Induction and isolation of frameshift mutants in cultured Chinese hamster DON cells.

Induction, isolation and characterization of frameshift mutants were studied by using a Chinese hamster Don (CHD) cell line. ICR-191, known to be a potent frameshift mutagen, was used for the induction of frameshift mutations.

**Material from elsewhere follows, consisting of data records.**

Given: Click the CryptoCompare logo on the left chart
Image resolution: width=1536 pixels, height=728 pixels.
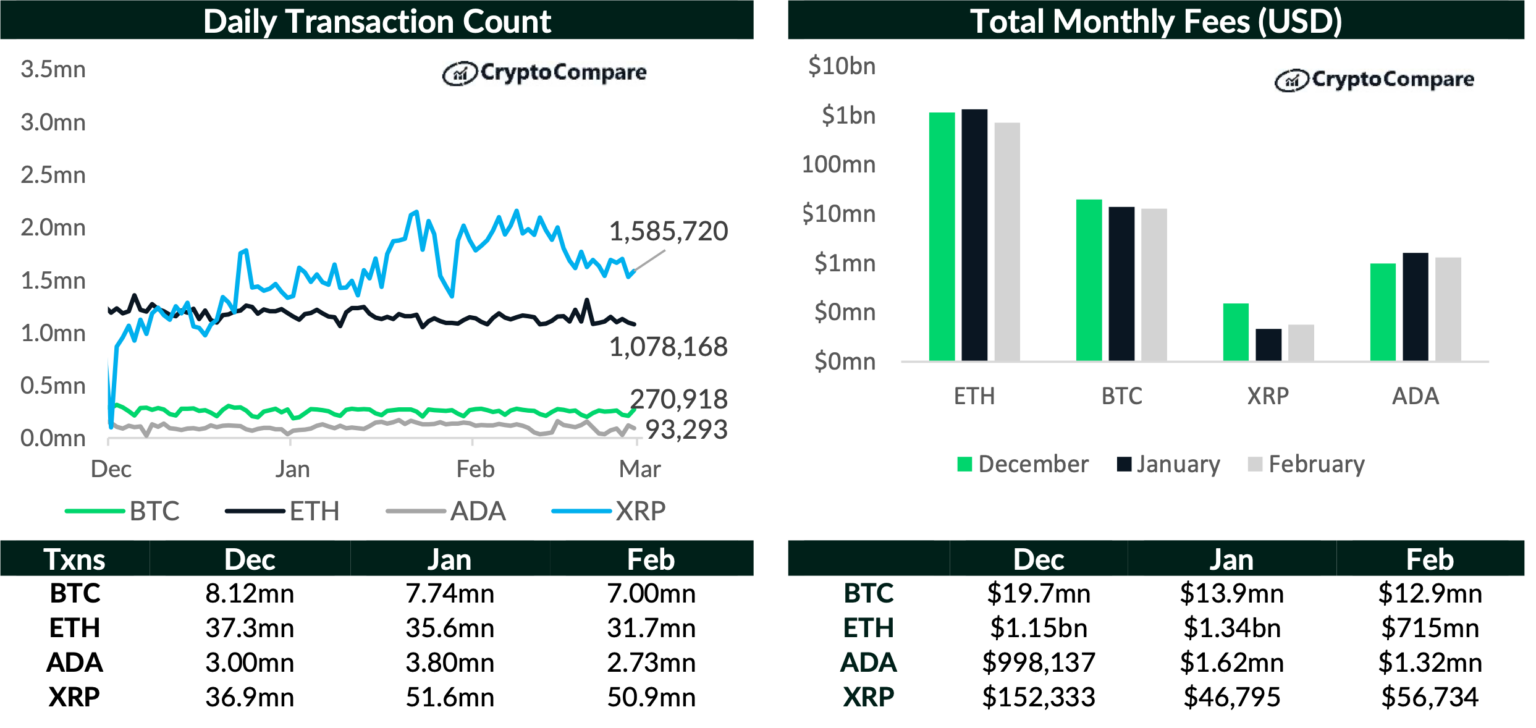Looking at the screenshot, I should click(544, 73).
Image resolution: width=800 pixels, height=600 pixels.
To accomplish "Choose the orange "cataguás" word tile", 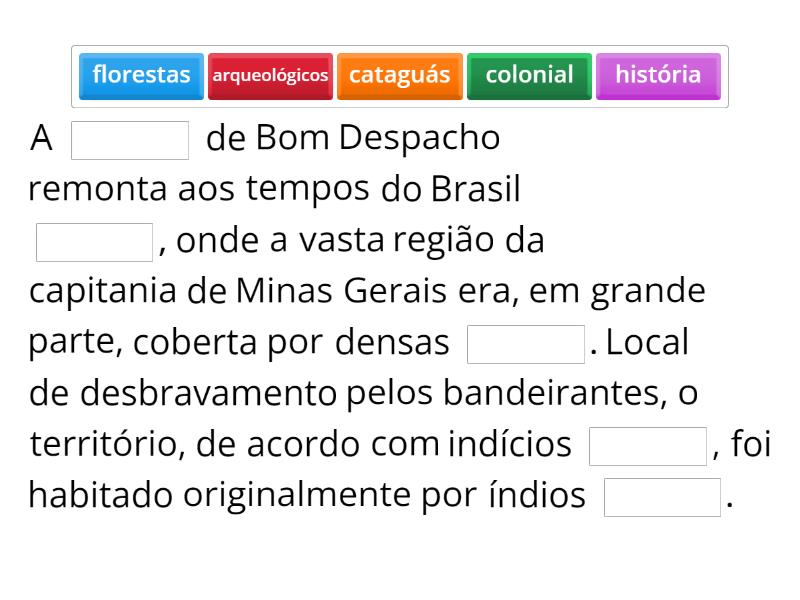I will 400,76.
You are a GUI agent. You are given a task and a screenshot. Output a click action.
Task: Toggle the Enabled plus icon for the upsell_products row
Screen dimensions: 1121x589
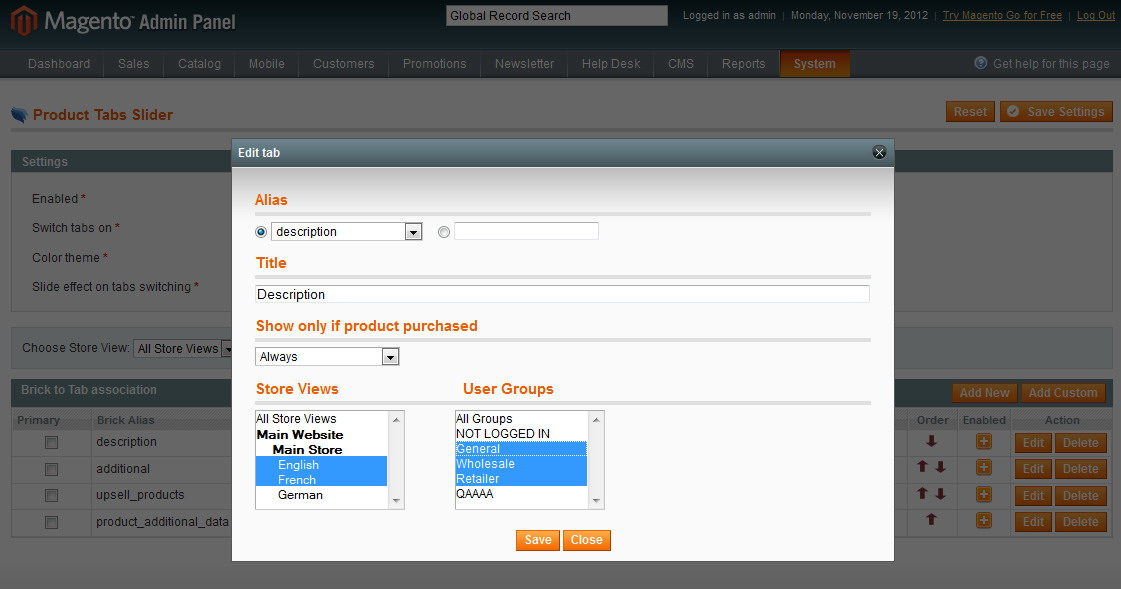pyautogui.click(x=984, y=494)
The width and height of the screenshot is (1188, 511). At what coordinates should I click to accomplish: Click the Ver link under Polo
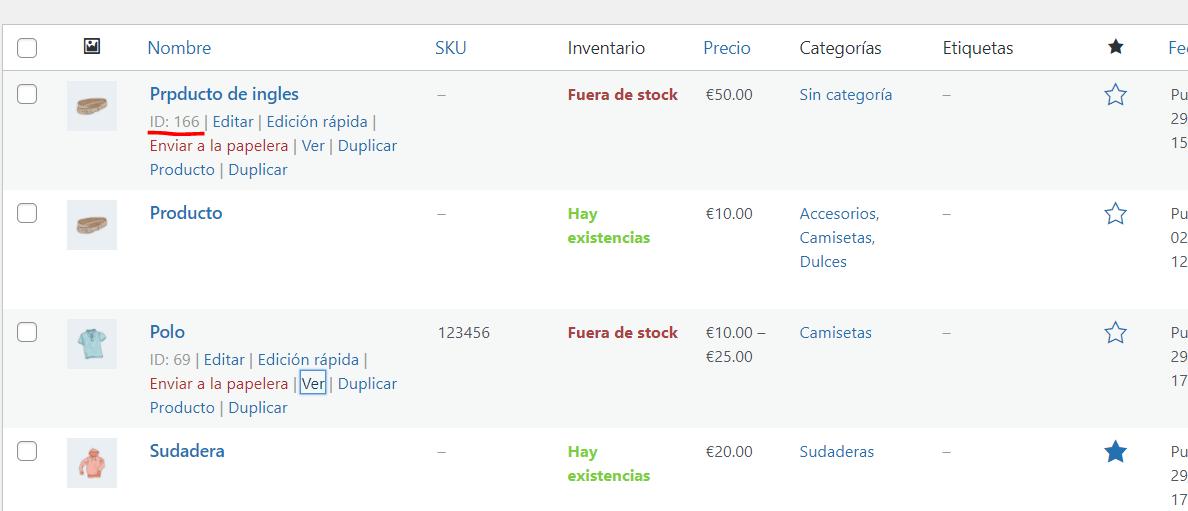(x=313, y=384)
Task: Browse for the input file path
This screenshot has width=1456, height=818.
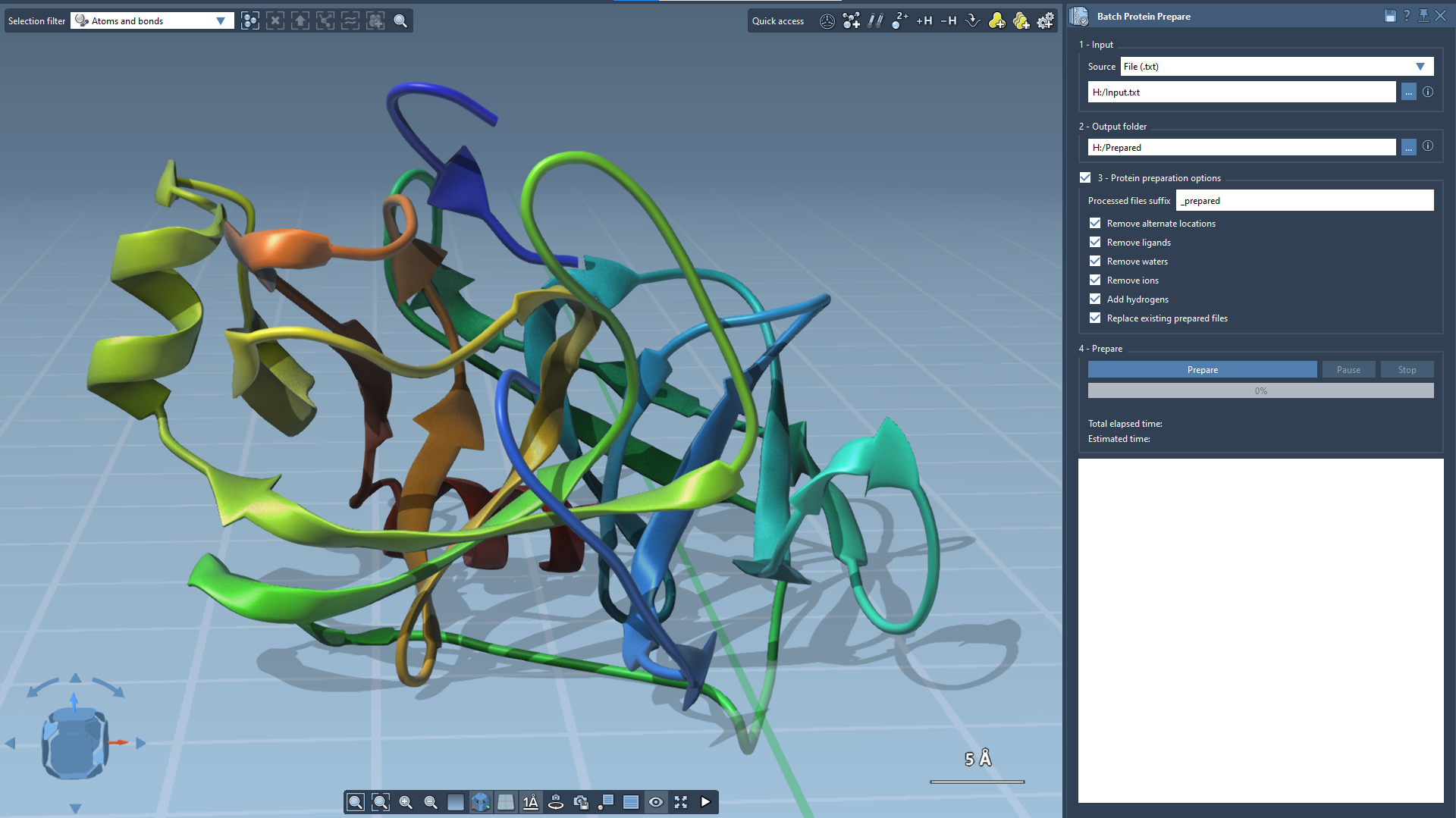Action: pyautogui.click(x=1408, y=92)
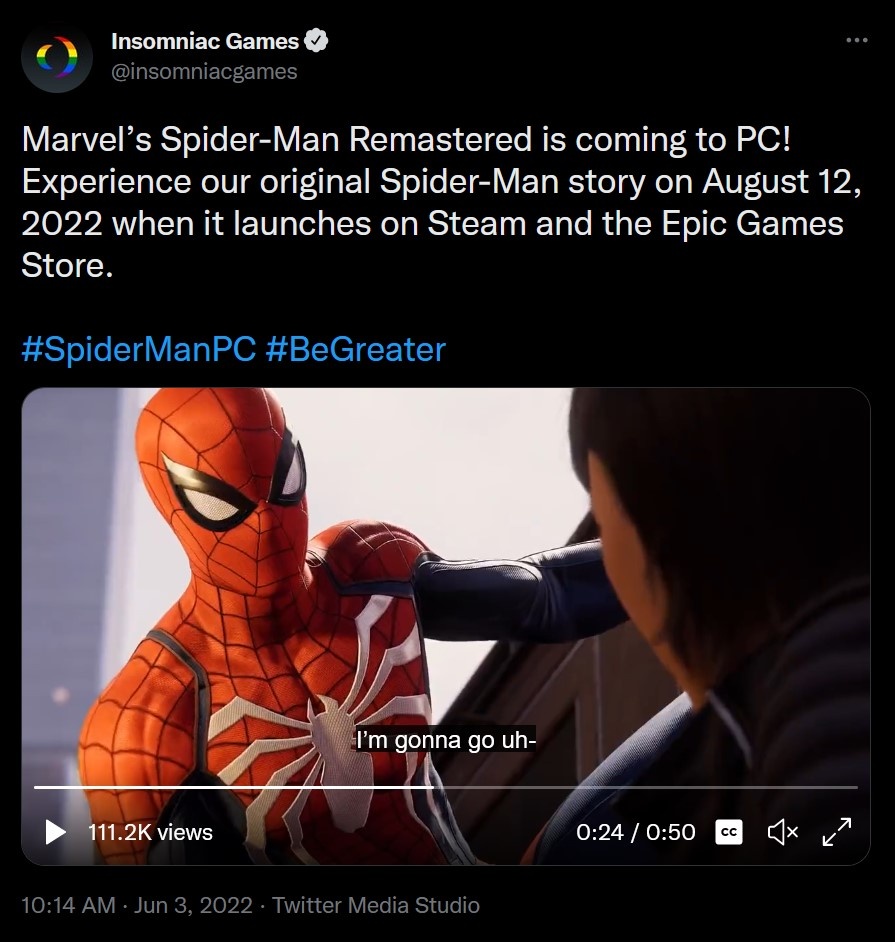Viewport: 895px width, 942px height.
Task: Click the 111.2K views counter
Action: point(150,831)
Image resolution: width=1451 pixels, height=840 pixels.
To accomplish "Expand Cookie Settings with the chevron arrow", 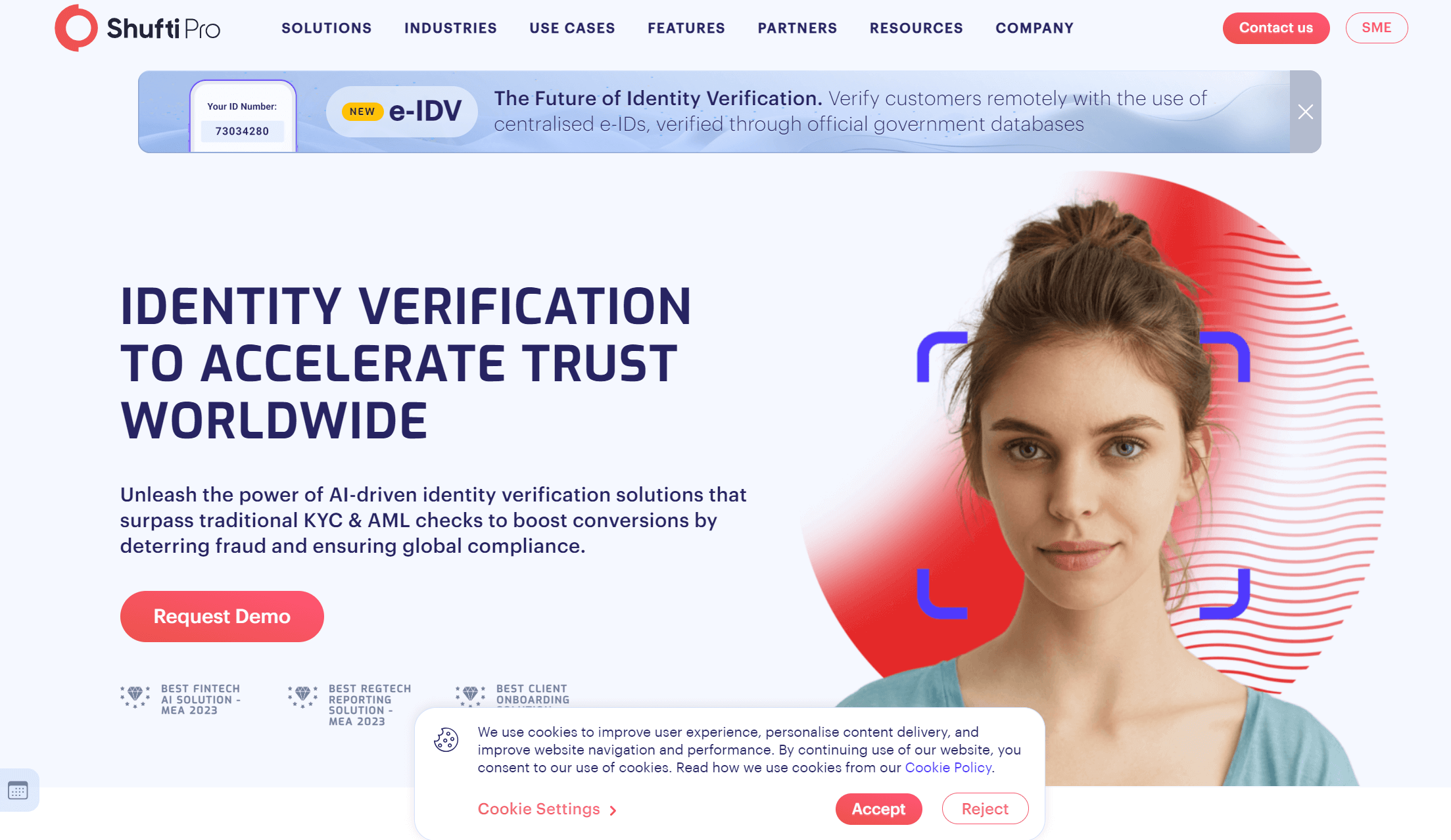I will [x=613, y=810].
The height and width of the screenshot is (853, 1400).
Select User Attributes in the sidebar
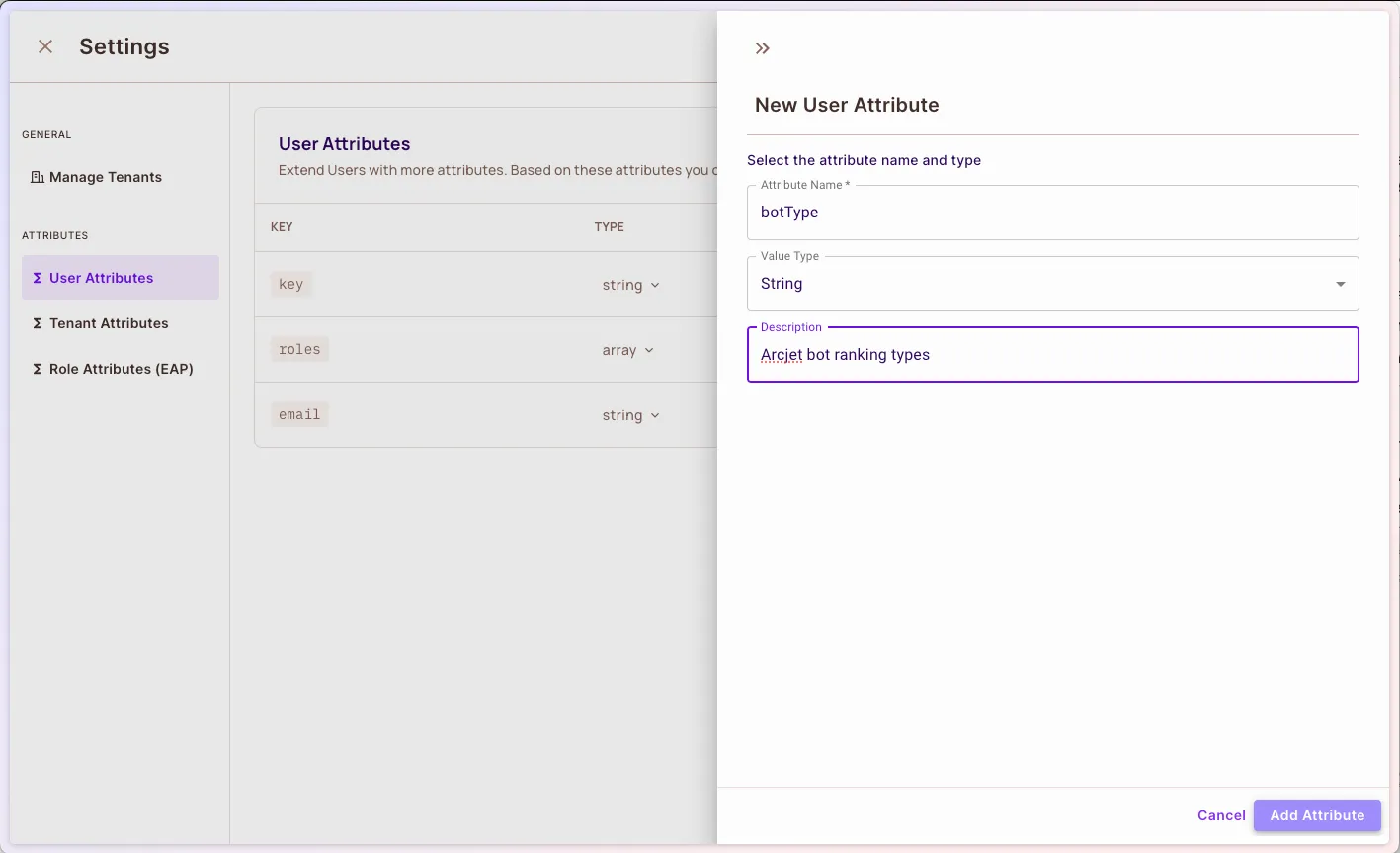[101, 278]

The drug (10(-5) M), as well as N-methyl-N'-nitro-N-nitrosoguanidine (MNNG) and ethyl methanesulfonate (EMS), increased significantly the frequency of forward mutations from 8-azaguanine (8-AG) sensitivity (8-AGs) to resistance (8-AGr) over the untreated control to an extent of about 100-fold. 21 8-AGr mutants were isolated from the AP-01 (a sub-line of CHD) cells after treatment with appropriate concentrations of ICR-191 (10(-5) and 1.36 X 10(-5) M), and subsequently several reclonal mutants were tested for their ability to revert to 8-AG susceptibility after treatment with the three mutagens and a carcinogen, 2-nitrofluorene (2-NF), known to be a frameshift mutagen. Among the 8-AGr mutants tested, clone ICR-014 or ICR-172 showed a significant increase in reversion frequency over the control level only after treatment with ICR-191 or 2-NF, respectively; but not with the other two mutagens. These results suggest that each of these two kinds of mutant has a different frameshift mutation in one of the loci controlling 8-AG resistibility. It was also found that the hypoxanthine--guanine phosphoribosyl transferase (HGPRT) activities in clones ICR-014 and ICR-172 were 1.9 and 34% of that of the original AP-01 cells, respectively.